باب: الساعي على المسكين.

26. YOKSUL KİMSENİN İHTİYACINI KARŞıLAMAYA ÇALIŞAN KİŞİ

 

حدثنا عبد الله بن مسلمة: حدثنا مالك، عن ثور بن زيد، عن أبي الغيث، عن أبي هريرة رضي الله عنه قال:

 قال رسول الله صلى الله عليه وسلم: (الساعي على الأرملة والمسكين كالمجاهد في سبيل الله). وأحسبه قال - يشك القعنبي - : (كالقائم لا يفتر، وكالصائم لا يفطر).

 

[-6007-] Ebu Hureyre r.a.'dan, dedi ki: "Resulullah Sallallahu Aleyhi ve Sellem şöyle buyurdu

 

Dul kadının ve yoksul kimsenin ihtiyaçlarını karşılamak için çalışan kimse, Allah yolunda cihad eden kimse gibidir.
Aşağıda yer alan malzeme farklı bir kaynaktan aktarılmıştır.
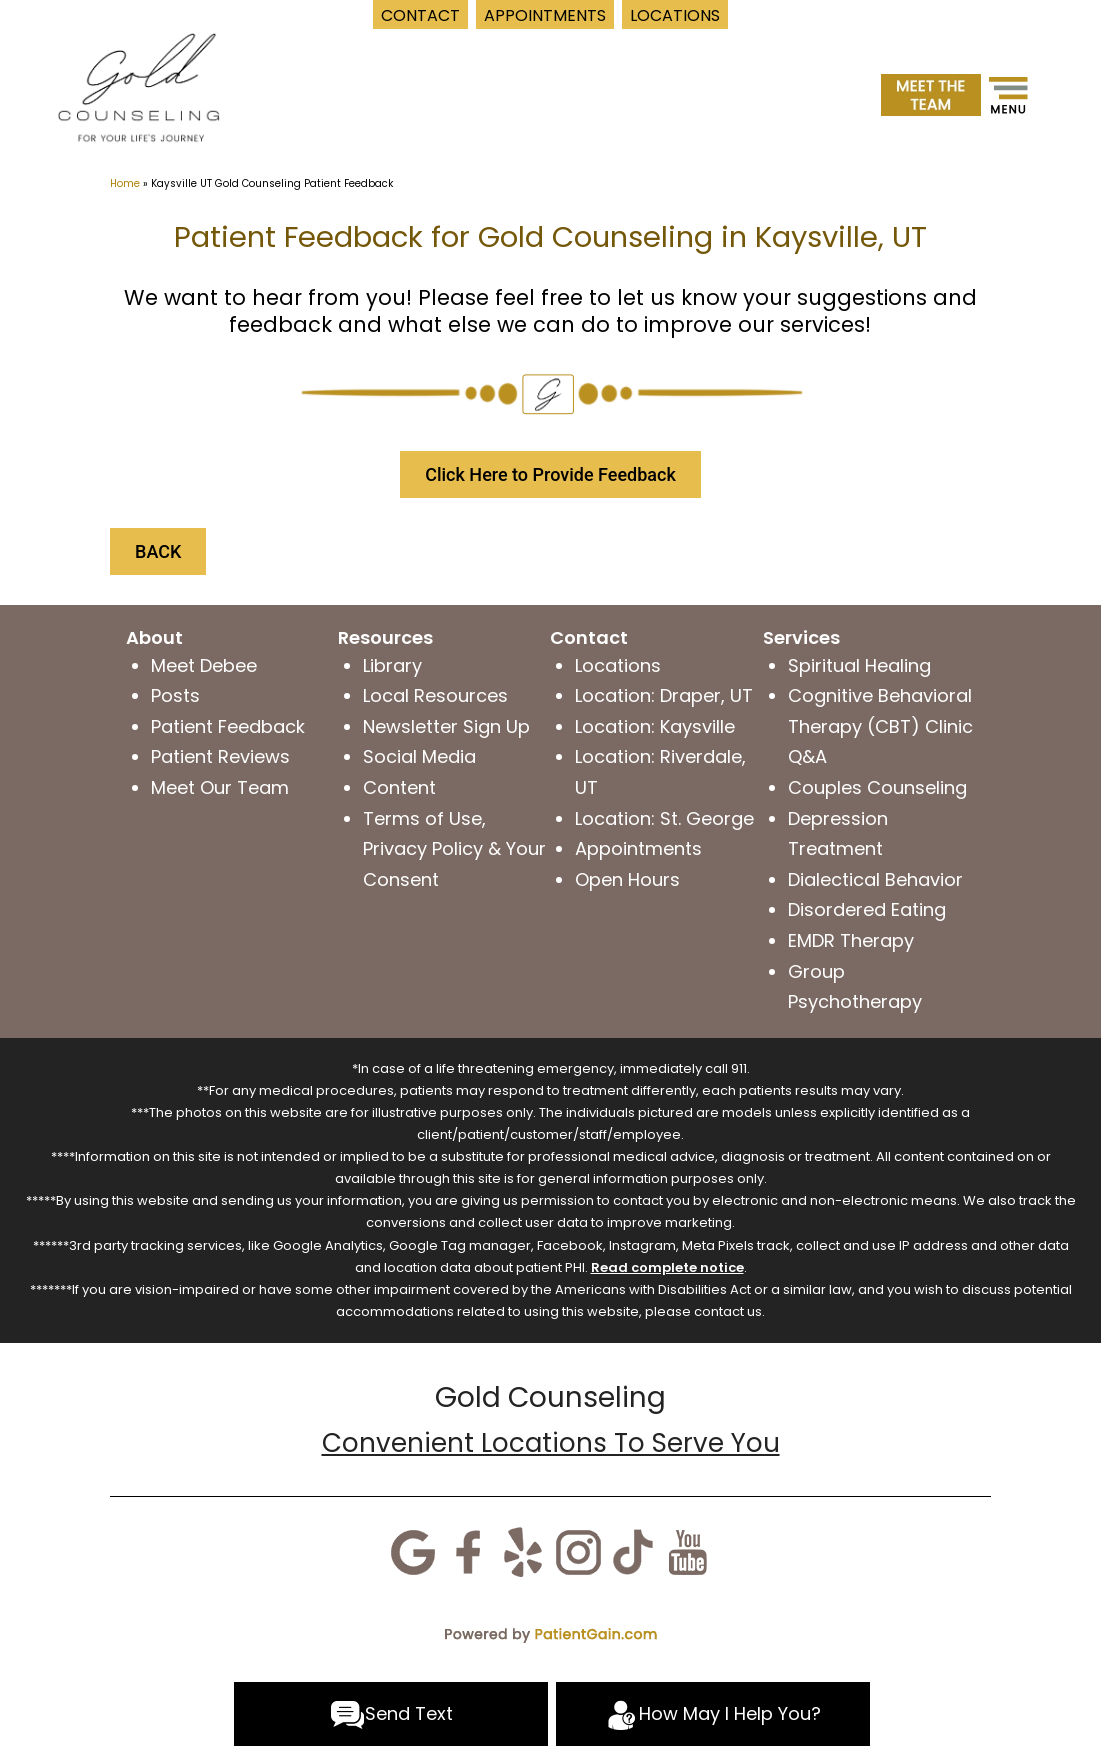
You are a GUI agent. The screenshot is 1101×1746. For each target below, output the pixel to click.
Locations (618, 665)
Zannederim -ki şüphe eden ravilerden el-Ka'nebı'dir- aralıksız namaz kılan ve orucunu açmaksızın oruç tutan kimse gibidir, de dedi."

 

 

Buna dair yeterli açıklamalar daha önce Nafakalar bölümünde(5353.hadiste) geçmiş bulunmaktadır.